Hubert Delesalle, président du tribunal administratif de Nouvelle-Calédonie
Le particularisme calédonien
La grande spécificité de la Calédonie, ce sont les textes applicables. "Beaucoup de dispositions de l'Hexagone [n'ont pas cours] ici. Et donc il faut déterminer les textes applicables localement, et c'est un énorme travail, selon Hubert Delesalle. Il y a tout un droit local, qui n'est pas facile à manier et à appréhender. Et avec des questions de compétences qui se posent régulièrement et qui sont redoutables, pour lesquelles on peut saisir le conseil d'État, d'ailleurs."
"Ce qu'il faut savoir aussi, c'est qu'à chaque fois qu'une loi du pays est prise, les textes prévoient que le conseil d'État, donc notre juge de cassation, soit saisi pour avis en tant que conseiller, rappelle Gilles Prieto. Systématiquement."
Sur les tendances, contrairement à l'Hexagone, la Nouvelle-Calédonie ne connaît pas d'explosion des contentieux des étrangers, qui représentent 40 % des requêtes au niveau national, en moyenne. Ici on en dénombre cinq en 2023, aucune en 2024. Sur les conditions d'incarcération des détenus par contre, la juridiction est sollicitée depuis plusieurs années.
"Et les contentieux miniers, on en voit assez peu au niveau national. Sauf en Guyane", ajoute Gilles Prieto, qui a exercé dans ce département d'outre-mer. "La différence, c'est le code minier local, alors qu'en Guyane, c'est le code minier international qui s'applique", indique Hubert Delesalle.
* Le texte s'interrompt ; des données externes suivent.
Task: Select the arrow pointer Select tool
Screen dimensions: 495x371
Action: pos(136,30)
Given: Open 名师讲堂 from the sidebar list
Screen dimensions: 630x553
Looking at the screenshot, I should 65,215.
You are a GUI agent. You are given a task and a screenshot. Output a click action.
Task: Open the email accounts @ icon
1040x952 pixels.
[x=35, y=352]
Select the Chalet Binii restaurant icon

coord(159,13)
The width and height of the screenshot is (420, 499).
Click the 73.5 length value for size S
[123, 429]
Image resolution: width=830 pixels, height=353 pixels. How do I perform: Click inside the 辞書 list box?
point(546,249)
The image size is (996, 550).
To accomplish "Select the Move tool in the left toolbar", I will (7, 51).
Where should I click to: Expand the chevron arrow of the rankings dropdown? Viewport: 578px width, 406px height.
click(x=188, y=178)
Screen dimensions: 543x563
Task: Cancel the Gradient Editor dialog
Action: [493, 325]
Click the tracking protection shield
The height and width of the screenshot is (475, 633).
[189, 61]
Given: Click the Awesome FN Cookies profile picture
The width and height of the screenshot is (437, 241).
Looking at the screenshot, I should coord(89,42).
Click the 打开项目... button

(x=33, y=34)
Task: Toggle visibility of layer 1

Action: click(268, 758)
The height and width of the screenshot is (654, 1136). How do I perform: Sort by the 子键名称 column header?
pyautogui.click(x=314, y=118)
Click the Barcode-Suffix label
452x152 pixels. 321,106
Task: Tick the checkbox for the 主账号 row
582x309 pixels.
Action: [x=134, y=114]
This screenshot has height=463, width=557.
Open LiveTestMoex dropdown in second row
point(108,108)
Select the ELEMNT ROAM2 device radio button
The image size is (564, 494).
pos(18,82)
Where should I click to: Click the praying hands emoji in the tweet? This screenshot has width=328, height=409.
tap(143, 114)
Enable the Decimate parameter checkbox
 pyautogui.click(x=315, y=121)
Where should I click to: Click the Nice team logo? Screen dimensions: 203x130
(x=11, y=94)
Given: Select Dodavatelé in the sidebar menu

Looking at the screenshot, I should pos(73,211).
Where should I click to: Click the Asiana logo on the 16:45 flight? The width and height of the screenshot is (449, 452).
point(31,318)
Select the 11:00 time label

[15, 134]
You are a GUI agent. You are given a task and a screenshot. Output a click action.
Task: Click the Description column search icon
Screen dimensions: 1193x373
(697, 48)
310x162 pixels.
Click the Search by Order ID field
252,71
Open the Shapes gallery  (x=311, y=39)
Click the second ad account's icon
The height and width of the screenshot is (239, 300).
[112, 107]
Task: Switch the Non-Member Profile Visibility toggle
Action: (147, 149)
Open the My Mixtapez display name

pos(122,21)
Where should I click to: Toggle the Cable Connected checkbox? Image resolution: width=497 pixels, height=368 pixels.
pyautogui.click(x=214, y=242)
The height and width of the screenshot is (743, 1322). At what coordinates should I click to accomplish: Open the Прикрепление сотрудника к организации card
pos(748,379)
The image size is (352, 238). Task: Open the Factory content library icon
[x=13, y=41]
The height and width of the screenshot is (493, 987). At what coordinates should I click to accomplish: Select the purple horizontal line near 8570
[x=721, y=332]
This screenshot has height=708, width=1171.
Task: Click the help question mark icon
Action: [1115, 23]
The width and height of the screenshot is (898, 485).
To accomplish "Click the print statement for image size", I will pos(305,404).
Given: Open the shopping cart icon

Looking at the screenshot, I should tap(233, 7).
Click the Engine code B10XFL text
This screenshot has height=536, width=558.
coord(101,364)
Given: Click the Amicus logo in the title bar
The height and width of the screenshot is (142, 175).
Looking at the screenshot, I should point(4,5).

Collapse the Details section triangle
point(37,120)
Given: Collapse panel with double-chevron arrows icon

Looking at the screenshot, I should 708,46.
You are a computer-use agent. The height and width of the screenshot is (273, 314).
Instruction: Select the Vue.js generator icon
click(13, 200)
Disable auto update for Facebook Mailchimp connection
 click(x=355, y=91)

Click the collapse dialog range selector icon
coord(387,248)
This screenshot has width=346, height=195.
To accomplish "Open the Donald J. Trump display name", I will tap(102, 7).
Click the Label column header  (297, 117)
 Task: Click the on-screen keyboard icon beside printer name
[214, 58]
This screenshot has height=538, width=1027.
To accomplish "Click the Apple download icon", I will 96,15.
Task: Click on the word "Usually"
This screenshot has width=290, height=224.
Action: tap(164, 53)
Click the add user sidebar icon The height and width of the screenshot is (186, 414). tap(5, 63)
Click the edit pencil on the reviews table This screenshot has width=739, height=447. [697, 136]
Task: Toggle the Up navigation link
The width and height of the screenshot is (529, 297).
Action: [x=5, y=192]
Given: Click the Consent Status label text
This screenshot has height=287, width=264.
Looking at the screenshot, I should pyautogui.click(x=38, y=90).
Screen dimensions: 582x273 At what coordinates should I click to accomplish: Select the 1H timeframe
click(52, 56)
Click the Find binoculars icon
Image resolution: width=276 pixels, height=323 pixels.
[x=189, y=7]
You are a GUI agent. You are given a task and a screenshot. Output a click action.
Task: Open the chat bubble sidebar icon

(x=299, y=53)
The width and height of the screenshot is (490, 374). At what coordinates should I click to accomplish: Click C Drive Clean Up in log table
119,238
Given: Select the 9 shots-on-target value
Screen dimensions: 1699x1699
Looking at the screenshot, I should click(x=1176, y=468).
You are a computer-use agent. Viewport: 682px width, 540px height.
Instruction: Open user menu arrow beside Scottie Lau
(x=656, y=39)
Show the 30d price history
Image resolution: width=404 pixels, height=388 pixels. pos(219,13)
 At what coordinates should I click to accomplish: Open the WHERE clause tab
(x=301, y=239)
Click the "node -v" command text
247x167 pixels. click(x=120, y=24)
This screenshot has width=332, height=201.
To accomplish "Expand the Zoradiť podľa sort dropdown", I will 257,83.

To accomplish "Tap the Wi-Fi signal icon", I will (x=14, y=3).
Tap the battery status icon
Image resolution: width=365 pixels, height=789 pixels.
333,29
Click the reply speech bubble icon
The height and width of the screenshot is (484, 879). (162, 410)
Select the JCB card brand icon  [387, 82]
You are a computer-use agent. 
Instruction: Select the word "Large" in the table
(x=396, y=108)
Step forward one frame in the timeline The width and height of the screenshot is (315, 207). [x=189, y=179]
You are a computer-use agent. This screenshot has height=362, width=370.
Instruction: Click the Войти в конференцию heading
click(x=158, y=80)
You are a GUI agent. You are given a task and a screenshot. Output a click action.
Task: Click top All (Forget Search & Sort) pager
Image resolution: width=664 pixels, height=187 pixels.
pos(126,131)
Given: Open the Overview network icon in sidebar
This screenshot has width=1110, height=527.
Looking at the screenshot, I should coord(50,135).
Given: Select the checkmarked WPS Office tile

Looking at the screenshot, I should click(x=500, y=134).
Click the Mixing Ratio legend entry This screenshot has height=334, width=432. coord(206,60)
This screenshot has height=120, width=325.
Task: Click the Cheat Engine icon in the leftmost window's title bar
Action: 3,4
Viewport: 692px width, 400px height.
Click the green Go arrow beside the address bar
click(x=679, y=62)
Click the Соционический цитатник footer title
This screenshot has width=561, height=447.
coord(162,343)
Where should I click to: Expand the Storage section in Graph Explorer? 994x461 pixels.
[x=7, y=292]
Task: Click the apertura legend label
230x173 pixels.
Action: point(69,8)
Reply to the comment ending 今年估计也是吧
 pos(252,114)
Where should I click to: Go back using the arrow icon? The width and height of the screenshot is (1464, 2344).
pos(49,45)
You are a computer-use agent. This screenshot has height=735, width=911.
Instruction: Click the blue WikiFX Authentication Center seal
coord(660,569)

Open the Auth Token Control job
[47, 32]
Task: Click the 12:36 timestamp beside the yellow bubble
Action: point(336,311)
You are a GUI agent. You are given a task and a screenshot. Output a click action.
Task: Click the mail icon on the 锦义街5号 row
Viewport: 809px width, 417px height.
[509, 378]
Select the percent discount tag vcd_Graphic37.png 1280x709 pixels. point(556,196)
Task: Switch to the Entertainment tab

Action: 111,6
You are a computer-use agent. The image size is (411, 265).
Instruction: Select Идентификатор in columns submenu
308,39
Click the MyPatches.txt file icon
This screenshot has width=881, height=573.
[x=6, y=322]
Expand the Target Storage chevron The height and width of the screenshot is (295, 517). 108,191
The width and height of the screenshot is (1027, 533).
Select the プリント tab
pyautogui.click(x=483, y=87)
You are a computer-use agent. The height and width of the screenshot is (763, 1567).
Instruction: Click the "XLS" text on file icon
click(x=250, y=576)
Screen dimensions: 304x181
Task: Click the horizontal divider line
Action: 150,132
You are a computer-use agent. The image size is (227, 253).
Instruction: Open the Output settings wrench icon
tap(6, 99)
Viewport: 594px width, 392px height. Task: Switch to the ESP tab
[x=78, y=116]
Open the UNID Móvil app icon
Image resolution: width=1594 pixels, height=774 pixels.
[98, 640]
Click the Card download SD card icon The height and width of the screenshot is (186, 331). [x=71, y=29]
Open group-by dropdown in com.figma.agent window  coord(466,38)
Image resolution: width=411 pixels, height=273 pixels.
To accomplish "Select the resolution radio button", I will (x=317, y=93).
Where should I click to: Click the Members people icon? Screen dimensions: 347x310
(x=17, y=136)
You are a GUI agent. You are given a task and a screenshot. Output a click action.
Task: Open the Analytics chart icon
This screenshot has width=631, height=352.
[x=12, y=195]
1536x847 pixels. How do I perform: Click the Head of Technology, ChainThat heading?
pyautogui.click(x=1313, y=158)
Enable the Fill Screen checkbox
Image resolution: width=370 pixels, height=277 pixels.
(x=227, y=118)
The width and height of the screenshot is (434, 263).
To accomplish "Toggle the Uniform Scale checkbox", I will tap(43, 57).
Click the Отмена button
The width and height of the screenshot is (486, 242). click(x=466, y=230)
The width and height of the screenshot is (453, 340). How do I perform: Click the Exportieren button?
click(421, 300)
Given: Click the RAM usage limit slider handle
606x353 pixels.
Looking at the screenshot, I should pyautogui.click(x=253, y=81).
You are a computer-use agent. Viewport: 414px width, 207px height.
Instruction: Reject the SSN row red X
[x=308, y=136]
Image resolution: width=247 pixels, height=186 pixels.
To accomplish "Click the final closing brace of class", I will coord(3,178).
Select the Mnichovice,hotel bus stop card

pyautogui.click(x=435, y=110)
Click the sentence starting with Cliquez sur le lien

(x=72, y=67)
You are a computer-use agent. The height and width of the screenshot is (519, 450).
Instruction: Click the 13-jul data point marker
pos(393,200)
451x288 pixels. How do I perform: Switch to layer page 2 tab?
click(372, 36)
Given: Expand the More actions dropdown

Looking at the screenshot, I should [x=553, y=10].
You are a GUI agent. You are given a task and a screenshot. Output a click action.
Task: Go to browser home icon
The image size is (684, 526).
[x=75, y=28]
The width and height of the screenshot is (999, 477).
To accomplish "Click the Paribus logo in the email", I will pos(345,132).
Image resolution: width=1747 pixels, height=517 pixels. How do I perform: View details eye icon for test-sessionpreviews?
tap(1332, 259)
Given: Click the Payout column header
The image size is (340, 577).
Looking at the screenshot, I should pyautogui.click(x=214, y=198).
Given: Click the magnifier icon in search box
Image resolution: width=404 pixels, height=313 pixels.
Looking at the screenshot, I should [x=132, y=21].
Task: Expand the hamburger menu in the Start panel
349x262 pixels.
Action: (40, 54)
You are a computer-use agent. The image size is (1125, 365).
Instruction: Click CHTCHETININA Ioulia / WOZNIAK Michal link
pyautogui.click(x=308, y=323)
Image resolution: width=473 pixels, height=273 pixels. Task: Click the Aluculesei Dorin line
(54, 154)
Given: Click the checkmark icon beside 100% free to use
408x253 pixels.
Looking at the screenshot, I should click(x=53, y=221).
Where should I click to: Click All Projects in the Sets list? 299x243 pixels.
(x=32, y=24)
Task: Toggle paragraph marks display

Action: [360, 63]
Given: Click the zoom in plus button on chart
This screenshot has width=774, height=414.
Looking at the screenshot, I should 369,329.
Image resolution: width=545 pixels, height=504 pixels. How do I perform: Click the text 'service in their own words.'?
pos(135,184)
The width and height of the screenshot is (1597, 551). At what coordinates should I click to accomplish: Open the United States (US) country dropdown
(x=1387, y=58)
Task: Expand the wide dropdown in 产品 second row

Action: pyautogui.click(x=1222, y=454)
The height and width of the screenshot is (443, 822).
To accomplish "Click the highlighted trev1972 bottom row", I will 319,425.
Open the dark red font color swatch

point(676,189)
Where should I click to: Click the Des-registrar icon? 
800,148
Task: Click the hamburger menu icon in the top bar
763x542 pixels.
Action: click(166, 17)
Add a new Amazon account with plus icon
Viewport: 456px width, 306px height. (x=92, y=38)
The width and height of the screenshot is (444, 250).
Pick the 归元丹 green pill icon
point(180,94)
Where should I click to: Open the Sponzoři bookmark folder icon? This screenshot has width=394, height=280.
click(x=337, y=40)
L'environnement, un sujet confié à des spécialistes
Enfin, on retrouve des contentieux en rapport avec la mer : les campagnes de pêche de requins dans la province Sud, l'arrêté relatif aux réserves du parc naturel de la mer de corail, l'optimisation de la capacité de diffusion de l’émissaire marin de l’usine du Sud... "Ce sont sans doute les affaires les plus complexes et les plus lourdes, parce qu'on a beaucoup d'écritures. Généralement, ce sont des avocats parisiens qui interviennent, et ils sont très pointus sur ces questions-là", remarque Gilles Prieto.
"Il y a une autre particularité marquante, c'est qu'on est un tout petit tribunal (le plus petit après celui de Papeete, qui compte un greffier en moins), rappelle le président. Donc on fait tout. On traite tous les contentieux dont nous sommes saisis. Alors que la plupart des tribunaux de l'Hexagone ont plusieurs chambres, spécialisées par matière."